Like many artists in the 1930s, Lonergan was active on the political left. He exhibited with the International Workers Order and was a founder of the American Artists Congress in 1937. The Congress avowed: "We artists must act. Individually we are powerless. Through collective action we can defend our interests. We must ally ourselves with all groups engaged in the common struggle against war and fascism." Along with Lonergan, notable artists such as Alexander Calder, Stuart Davis, and Isami Noguchi signed its founding document. Lonergan's work was published in New Masses and Direction, prominent left-wing journals of the 1930s and 1940s.

In 1942 he took part in the National War Poster Competition. The competition was part of the United States' effort to raise support for the war against the Axis Powers. Of the thousands of posters submitted, Lonergan's was one of two hundred chosen for an exhibition at the Museum of Modern Art from November 1942 to January 1943.

During his life, Lonergan exhibited broadly. His work was shown at the Tucson Museum, Phillips Academy, Princeton University, the Whitney Museum, the Association of American Artists, the American Contemporary Art Gallery, the Dorothy Paris Gallery, and the Feragil Gallery. He also received awards from the American Arts Congress (1939), the Roerich Museum (1934), the Philadelphia Graphics Society (1940) and the International Workers Order (1940).
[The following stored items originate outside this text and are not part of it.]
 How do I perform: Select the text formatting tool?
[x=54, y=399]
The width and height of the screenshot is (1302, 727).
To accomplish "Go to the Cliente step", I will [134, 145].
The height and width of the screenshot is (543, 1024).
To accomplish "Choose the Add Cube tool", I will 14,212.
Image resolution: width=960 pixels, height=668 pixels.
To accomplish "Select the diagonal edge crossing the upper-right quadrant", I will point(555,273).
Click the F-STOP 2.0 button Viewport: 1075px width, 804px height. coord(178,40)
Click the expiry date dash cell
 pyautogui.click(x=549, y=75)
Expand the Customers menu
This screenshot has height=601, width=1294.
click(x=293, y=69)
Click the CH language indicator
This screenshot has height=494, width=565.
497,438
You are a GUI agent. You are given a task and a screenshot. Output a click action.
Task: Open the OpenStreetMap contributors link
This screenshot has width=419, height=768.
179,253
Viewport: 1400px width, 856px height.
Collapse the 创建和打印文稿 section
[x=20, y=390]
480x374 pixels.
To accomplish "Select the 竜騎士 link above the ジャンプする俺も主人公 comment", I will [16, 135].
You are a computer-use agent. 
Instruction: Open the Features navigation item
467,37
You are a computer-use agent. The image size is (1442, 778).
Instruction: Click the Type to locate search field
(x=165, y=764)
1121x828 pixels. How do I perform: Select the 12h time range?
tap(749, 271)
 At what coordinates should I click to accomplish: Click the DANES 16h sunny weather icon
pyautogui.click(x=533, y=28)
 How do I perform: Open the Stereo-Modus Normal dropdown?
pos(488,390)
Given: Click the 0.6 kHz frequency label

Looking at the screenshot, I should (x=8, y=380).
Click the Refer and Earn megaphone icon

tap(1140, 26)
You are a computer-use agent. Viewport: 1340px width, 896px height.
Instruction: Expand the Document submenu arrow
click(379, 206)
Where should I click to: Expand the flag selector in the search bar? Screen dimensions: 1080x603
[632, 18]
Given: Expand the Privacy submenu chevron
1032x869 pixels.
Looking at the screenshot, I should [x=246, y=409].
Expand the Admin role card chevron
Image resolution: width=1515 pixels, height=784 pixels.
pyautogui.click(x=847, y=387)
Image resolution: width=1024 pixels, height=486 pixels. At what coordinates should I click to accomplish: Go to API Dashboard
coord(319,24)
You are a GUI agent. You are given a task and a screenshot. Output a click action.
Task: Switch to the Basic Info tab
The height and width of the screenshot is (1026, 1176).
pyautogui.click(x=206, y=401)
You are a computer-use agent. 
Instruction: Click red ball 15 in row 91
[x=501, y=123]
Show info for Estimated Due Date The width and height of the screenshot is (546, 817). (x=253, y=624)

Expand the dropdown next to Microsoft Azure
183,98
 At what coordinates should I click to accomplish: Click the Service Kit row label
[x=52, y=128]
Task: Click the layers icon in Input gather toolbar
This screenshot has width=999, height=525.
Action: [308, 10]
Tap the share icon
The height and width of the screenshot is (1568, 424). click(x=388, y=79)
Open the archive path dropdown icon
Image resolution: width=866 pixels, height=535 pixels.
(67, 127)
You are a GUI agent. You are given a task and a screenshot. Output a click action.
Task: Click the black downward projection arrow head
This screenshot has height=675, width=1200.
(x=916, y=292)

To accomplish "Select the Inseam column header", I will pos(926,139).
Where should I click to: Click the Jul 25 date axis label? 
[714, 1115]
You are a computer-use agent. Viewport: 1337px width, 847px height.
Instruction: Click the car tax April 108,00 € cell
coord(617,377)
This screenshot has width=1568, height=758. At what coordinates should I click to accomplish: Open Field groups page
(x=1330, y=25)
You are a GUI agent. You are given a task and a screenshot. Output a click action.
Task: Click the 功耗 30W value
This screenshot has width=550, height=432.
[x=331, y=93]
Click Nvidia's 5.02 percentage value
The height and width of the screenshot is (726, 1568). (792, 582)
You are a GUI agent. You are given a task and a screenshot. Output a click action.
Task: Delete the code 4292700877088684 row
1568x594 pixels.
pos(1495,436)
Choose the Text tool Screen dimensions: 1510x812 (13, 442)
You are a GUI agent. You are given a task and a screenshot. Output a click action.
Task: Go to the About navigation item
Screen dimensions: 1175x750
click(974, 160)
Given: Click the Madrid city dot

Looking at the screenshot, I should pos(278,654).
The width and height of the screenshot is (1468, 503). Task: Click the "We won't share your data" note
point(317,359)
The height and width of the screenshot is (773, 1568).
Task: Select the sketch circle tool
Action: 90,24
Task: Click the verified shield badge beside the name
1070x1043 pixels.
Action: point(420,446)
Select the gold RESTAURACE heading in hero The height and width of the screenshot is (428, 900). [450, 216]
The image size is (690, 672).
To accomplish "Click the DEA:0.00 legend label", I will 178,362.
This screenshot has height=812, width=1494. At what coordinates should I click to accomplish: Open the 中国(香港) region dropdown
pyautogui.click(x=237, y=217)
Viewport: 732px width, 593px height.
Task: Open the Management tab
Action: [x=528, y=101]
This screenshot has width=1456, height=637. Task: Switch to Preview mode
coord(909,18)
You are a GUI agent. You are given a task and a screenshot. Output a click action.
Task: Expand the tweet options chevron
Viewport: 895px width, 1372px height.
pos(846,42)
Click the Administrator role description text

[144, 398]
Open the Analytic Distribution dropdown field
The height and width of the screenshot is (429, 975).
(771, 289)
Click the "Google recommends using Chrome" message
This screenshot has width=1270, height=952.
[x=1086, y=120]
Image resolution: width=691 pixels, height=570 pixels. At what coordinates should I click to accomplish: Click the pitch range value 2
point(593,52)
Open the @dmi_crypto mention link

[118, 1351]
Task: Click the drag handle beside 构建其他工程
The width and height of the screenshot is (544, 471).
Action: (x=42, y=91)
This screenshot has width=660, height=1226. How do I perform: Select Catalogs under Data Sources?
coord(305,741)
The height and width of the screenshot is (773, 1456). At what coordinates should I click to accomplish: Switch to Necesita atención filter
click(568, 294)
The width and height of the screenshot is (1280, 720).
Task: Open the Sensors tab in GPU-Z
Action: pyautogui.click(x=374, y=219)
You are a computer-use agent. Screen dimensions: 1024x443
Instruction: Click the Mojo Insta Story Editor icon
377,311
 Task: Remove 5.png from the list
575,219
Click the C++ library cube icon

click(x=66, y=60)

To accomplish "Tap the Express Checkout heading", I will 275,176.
Lonergan's paintings were judged warmly by critics. Parnassus published by the College Art Association reviewed an exhibit and wrote: "John Lonergan is represented by a number of lovely canvases, beautifully drawn and colored. He is a versatile painter who can use heavy colors and pastel shades with equal effectiveness, and is capable of producing vigorous movement and life at one time and the enormous calm and sweetness of death
at another. He is a poet in color, a musician with many strings to play upon. Look at Circus Workers, Fisherman's Supper, and Ruins No.1 for example and you will see the different moods and impressions he can capture."

In December 1935, American Magazine of Art reviewed an exhibit of his work and wrote: "John Lonergan is a young painter who stands completely on his own feet. His small picture Pertaining to Rockport, captures a brooding mood in nature without overplaying the pictorial element. His Quarry Derricks is not only larger in size but also in feeling and execution. There is a stark, forbidding grandeur about those silent crane-hoists seen against the bulk of a quarry mountain, stretching their thin, steel fingers into an ominous sky."

Lonergan was married to children's book author Joy Lonergan. Lonergan died in New York City in 1969.

== Collections==
Lonergan's work is in the collections of several major American museums:
- National Gallery of Art, in Washington, D.C., has Net and Fisherman (1940) lithograph; Fishermen With Net (1940) screenprint; and Fisherman's Wharf (1942) screenprint.
- Smithsonian American Art Museum in Washington D.C., has Circus Workers, gouache on paper; Fishermen with Net, screenprint on paper; Girl with Flowers, gouache on paper; Gloucester Dock #2, lithograph on paper; Mining Town, gouache on paper.
- Metropolitan Museum of Art, in New York City, has Gloucester Docks (1940) gouache and ink on paper; Fish Pier, Gloucester (1948) ink on paper; Depression (1930) wash, charcoal, and ink on paper.
- Butler Institute of American Art, in Youngstown, Ohio has Expectations.